Pull out every line in the listing below that contains the word "should" and copy each of those lines in full.

DATA SUPPLIED ->
========

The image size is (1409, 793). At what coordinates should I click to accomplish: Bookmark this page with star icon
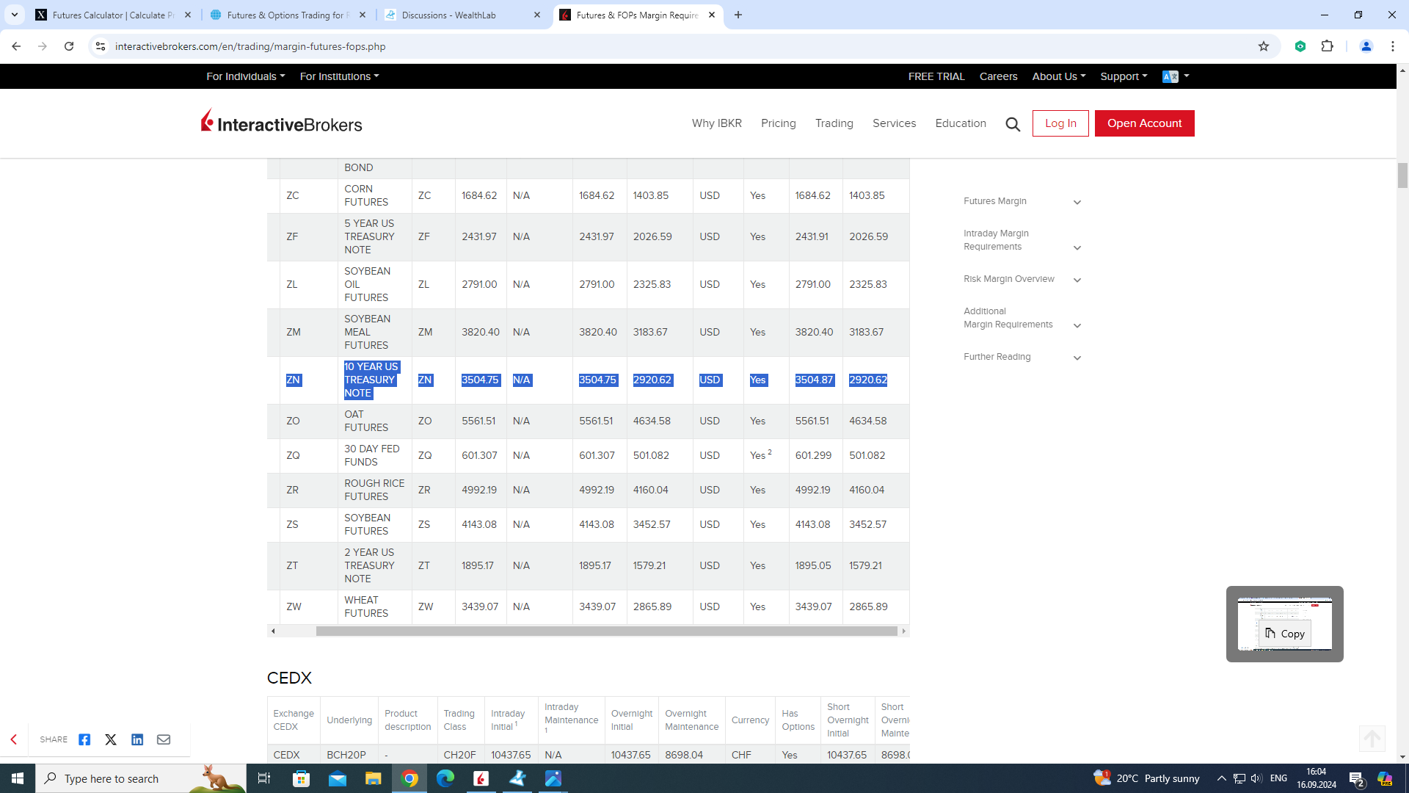click(x=1264, y=46)
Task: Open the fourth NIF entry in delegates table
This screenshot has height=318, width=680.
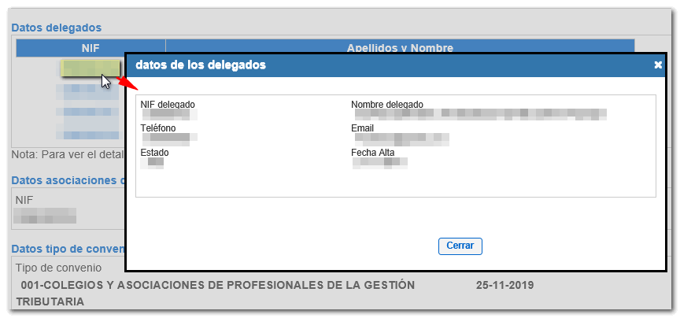Action: [x=87, y=133]
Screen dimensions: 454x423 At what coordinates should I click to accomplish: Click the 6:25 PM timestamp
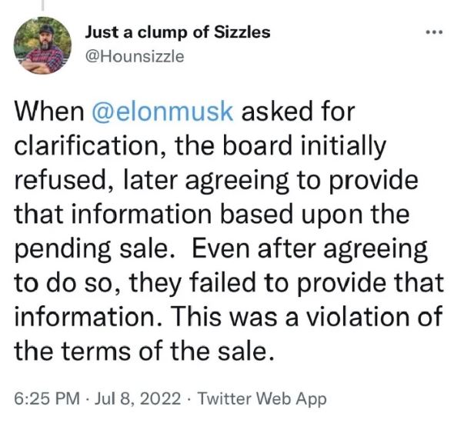(47, 398)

========

SOLUTION FOR THIS EXERCISE ->
The image size is (1409, 793). At what coordinates should I click to accomplish: Bookmark this page with star icon
Screen dimensions: 454x423 At what coordinates should I click to accomplish: Click the 6:25 PM timestamp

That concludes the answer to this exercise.